Philmovieguy wrote on 8/7/2016, 5:26 PM
That software is outdated tried it didn't work to remove these red pixels in my film in post production. Is there anyway in Sony Vegas Pro 13 to color in these pin dot stuck red pixels? I know in Premier - After Effects there are tools in that software to do it. But I have SV not PA.
R0cky wrote on 8/8/2016, 2:49 PM
Just using built in tools, you can use the convolution kernel filter with this matrix:

.125 .125 .125
.125 0 .125
.125 .125 .125

This averages the surrounding pixels and replaces the bad pixel with the average.

However, the hard part is to draw a 3x3 pixel mask right over the bad pixel. A better way would be to bring a still into photoshop or similar tool and build the mask there.

rocky
gjesion wrote on 8/8/2016, 3:15 PM
I have had problems over the years with stuck (white) pixels. The method that I found that works the best is to perform a median filter thru a mask around the offending pixels. This works well, but takes forever. Although this may not work for the red ones.

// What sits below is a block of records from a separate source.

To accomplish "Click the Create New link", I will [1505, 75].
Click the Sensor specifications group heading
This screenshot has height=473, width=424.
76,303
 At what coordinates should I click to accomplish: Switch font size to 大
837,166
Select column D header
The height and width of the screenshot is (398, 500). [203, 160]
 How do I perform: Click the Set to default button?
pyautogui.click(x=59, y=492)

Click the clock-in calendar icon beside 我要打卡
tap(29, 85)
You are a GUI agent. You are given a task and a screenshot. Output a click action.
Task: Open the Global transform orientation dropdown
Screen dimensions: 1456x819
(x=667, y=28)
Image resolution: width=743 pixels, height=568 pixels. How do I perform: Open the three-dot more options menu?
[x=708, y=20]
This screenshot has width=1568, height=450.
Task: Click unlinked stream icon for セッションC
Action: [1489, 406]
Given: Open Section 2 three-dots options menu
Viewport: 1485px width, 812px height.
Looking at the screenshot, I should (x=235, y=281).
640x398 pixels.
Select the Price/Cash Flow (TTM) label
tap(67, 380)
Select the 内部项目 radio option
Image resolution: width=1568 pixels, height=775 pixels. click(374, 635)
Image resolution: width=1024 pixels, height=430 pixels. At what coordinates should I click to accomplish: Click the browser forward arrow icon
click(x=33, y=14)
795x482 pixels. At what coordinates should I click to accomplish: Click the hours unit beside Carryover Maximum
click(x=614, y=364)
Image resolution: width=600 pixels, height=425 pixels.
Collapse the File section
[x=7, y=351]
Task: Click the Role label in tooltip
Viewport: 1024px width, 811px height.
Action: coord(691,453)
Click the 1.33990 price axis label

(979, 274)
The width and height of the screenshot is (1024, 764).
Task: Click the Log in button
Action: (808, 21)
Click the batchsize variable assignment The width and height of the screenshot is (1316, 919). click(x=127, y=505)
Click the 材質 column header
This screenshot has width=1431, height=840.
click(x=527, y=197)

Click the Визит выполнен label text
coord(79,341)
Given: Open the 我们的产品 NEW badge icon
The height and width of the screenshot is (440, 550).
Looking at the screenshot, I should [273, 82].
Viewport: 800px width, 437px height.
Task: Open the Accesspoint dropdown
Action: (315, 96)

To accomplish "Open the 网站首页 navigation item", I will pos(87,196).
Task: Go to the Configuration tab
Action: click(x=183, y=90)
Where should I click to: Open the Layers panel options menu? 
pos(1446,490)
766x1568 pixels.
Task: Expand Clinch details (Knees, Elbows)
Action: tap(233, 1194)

I did manage to find an alternative that works well and is quite fast. it is "PixelPatcher hot pixel fixer". This filter requires a mask of the bad pixels (made by shooting black and getting a frame grab). Apply the filter pointing to the mask and you are done. I usually pull the black frame into my favorite image editor and slam them to 255 before using it.

Again, it may not work for red, but it then again it may.

Regards,
Jerry
Philmovieguy wrote on 8/8/2016, 6:04 PM
Is this Convolution Kernel Filter in Sony Vegas Pro 13? If so how can find in the program?
gjesion wrote on 8/8/2016, 8:39 PM
Not sure what the underlying algorithm is. Check here.

Regards,
Jerry
Julius_ wrote on 8/9/2016, 1:12 PM
This is what helped me in the white dots..not sure about the red ones.

http://www.sonycreativesoftware.com/forums/showmessage.asp?forumid=4&messageid=936465
R0cky wrote on 8/10/2016, 3:52 PM
convolution kernel filter is a video FX. Same place as all of the other video FX.

As another poster mentioned, the median filter could also work. Math is a little different but you probably won't see much difference between the two.

The real work is creating the mask over the bad pixels. For the convolution kernel you want either a 1x1 or 3x3 pixel mask. Which depends on if the filter will pull data from outside the mask to calculate the center pixel so I'd try it both ways and see what happens.